With versions and runtime configs squared away, I proceeded to fiddle with configuring the repository itself. I first started with the “let a thousand tiny repos bloom” idea, but then quickly shifted toward the Node monorepo. This choice might seem weird given the whole rapid prototyping emphasis. The big realization for me was that we want to encourage our prototypes to mingle: we want them to easily reuse each other’s bits. It is out of those dependencies that interesting insights emerge. We might spot a library or a tool in a chunk of code that every other prototype seems to rely on. We might recognize patterns that change how we think about the boundaries around prototypes and would need space to reshape them. With all prototypes being individual packages, the friction of dependency tracking will simply prevent that.

There are multitudes of ways in which one could bring up a TypeScript monorepo. I really liked this guide, or this setup that relies exclusively on the TypeScript compiler to track dependencies. Ultimately, I realized that I prefer to use separate build tools that track the dependency build graph, and invoke the compiler to do their bidding. This is the setup that Vercel’s Turborepo folks advocate, and this is the one I ended up choosing.

Any Node monorepo will loosely have this format: there will be a bunch of config files and other goop in the root of the repository, and then there will be a directory or two (usually called “packages” or “apps”) that contains directories for the individual packages.

My intuition is that to facilitate rapid prototyping, we need a convention that reflects the state of any package in the monorepo. For example, we could have two package-holding directories, one for “seeds” and one for “core”. In the “seeds” directory, we place packages that are early prototypes that we’re just playing around with. Once a package acquires dependencies and becomes useful for other prototypes, we graduate to the “core” directory.

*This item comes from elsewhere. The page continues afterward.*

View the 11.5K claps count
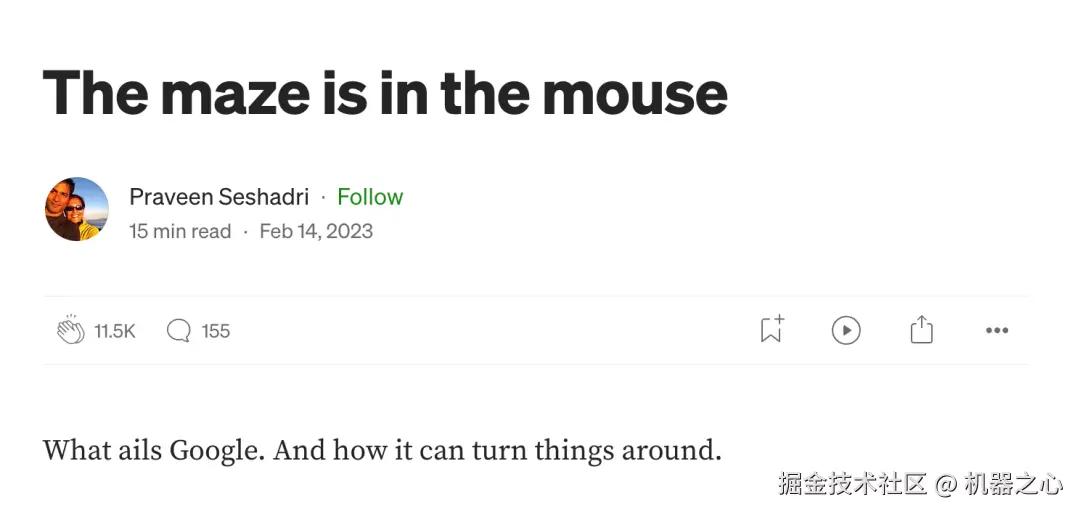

Another useful convention when working with Node monorepos is that the npm package names are all scoped under the same npm organization and the name of that organization matches the name of the repo.

So for example, if our monorepo is named “awesome-crew-prototypes”, all packages are published under the “@awesome-crew-prototypes” npm organization. For example, a prototype for a library that does URL parsing will be published as “@awesome-crew-prototypes/url-parser”. This way, the fact that the “url-parser” is part of the “awesome-crew-prototypes” monorepo is reflected in its name.

🚀 Team practices

As the final challenge, I worked out the best practices for the team that might be working in this repository. This section is the least well-formed, since typically, the practices emerge organically from collaborating together and depend quite a bit on the mix of the people on the team.

Having said that, the following rules of thumb felt right right as the foundation for the practices:

  • Have a fix-forward mindset – everyone pitches in to keep things running.
  • Mingle – seek to reuse other packages that we build, but don’t panic if that doesn’t work out. Think of reuse as very, very early indicators of a package usefulness.
  • Keep the rewrite count high – don’t sweat facing the possibility of rewriting the code we’re writing multiple times.
  • Duct tape and popsicle sticks  – since we’re likely going to rewrite it, what lands does not need to be perfect or even all that great, as long as it gets the job done.
  • Ship many small things – rather than aiming for a definite product with a “wow” release moment, look to ship tiny tools and libraries that are actually helpful.

Armed with all of these, a team that is eager to experiment should be able to run forward quickly and explore the problem space that they’ve chosen for themselves, and have fun along the way. Who knows, maybe I’ll actually set up one of these myself one day. And if I do, I’ll let you know how it goes.

I also quickly put together a template for the environment that I described in this post. It probably has bugs, but should give you a more concrete idea of the actual setup.